Your goal ▸ Print each of the records below, leaving every word as it is.

[Saved data entries]
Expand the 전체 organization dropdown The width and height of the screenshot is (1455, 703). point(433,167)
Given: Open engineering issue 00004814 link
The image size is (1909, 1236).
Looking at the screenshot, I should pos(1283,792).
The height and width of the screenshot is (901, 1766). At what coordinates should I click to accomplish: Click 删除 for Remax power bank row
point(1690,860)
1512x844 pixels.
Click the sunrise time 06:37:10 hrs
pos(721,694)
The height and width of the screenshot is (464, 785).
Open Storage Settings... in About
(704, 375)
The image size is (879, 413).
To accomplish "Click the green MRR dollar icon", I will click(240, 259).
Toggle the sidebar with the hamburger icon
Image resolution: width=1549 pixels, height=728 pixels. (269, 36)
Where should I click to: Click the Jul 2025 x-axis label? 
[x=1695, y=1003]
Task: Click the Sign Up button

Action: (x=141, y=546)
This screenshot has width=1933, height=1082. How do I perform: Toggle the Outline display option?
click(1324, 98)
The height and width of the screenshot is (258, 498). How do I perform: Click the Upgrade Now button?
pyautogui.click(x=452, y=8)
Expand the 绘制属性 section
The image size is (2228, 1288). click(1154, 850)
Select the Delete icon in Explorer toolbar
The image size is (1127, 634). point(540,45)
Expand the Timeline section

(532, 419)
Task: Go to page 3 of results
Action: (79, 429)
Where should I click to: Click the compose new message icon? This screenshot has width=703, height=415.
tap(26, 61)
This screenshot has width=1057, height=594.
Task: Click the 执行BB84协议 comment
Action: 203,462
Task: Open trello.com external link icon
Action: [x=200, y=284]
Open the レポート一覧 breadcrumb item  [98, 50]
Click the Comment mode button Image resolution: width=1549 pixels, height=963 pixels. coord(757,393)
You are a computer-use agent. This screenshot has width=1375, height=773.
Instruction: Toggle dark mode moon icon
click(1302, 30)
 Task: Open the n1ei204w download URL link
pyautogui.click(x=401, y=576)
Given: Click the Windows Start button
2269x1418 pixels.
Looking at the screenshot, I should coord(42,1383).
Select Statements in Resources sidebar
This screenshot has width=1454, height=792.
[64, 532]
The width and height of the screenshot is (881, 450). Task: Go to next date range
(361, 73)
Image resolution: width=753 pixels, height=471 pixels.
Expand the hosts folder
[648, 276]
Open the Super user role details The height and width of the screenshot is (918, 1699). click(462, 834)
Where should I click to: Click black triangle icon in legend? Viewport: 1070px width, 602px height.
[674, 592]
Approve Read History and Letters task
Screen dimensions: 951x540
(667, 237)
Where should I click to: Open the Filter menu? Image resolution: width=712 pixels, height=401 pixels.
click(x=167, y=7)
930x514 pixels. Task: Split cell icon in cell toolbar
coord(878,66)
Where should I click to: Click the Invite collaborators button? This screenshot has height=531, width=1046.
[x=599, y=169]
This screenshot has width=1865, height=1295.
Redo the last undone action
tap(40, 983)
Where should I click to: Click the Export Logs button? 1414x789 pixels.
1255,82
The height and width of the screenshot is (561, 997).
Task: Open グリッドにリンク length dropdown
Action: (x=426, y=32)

Output ▸
Expand the 전체 organization dropdown The width and height of the screenshot is (1455, 703). point(433,167)
Given: Open engineering issue 00004814 link
The image size is (1909, 1236).
Looking at the screenshot, I should pos(1283,792).
The height and width of the screenshot is (901, 1766). At what coordinates should I click to accomplish: Click 删除 for Remax power bank row
point(1690,860)
1512x844 pixels.
Click the sunrise time 06:37:10 hrs
pos(721,694)
The height and width of the screenshot is (464, 785).
Open Storage Settings... in About
(704, 375)
The image size is (879, 413).
To accomplish "Click the green MRR dollar icon", I will click(240, 259).
Toggle the sidebar with the hamburger icon
Image resolution: width=1549 pixels, height=728 pixels. (269, 36)
Where should I click to: Click the Jul 2025 x-axis label? 
[x=1695, y=1003]
Task: Click the Sign Up button

Action: (x=141, y=546)
This screenshot has width=1933, height=1082. How do I perform: Toggle the Outline display option?
click(1324, 98)
The height and width of the screenshot is (258, 498). How do I perform: Click the Upgrade Now button?
pyautogui.click(x=452, y=8)
Expand the 绘制属性 section
The image size is (2228, 1288). click(1154, 850)
Select the Delete icon in Explorer toolbar
The image size is (1127, 634). point(540,45)
Expand the Timeline section

(532, 419)
Task: Go to page 3 of results
Action: (79, 429)
Where should I click to: Click the compose new message icon? This screenshot has width=703, height=415.
tap(26, 61)
This screenshot has width=1057, height=594.
Task: Click the 执行BB84协议 comment
Action: 203,462
Task: Open trello.com external link icon
Action: [x=200, y=284]
Open the レポート一覧 breadcrumb item  [98, 50]
Click the Comment mode button Image resolution: width=1549 pixels, height=963 pixels. coord(757,393)
You are a computer-use agent. This screenshot has width=1375, height=773.
Instruction: Toggle dark mode moon icon
click(1302, 30)
 Task: Open the n1ei204w download URL link
pyautogui.click(x=401, y=576)
Given: Click the Windows Start button
2269x1418 pixels.
Looking at the screenshot, I should coord(42,1383).
Select Statements in Resources sidebar
This screenshot has width=1454, height=792.
[64, 532]
The width and height of the screenshot is (881, 450). Task: Go to next date range
(361, 73)
Image resolution: width=753 pixels, height=471 pixels.
Expand the hosts folder
[648, 276]
Open the Super user role details The height and width of the screenshot is (918, 1699). click(462, 834)
Where should I click to: Click black triangle icon in legend? Viewport: 1070px width, 602px height.
[674, 592]
Approve Read History and Letters task
Screen dimensions: 951x540
(667, 237)
Where should I click to: Open the Filter menu? Image resolution: width=712 pixels, height=401 pixels.
click(x=167, y=7)
930x514 pixels. Task: Split cell icon in cell toolbar
coord(878,66)
Where should I click to: Click the Invite collaborators button? This screenshot has height=531, width=1046.
[x=599, y=169]
This screenshot has width=1865, height=1295.
Redo the last undone action
tap(40, 983)
Where should I click to: Click the Export Logs button? 1414x789 pixels.
1255,82
The height and width of the screenshot is (561, 997).
Task: Open グリッドにリンク length dropdown
Action: (x=426, y=32)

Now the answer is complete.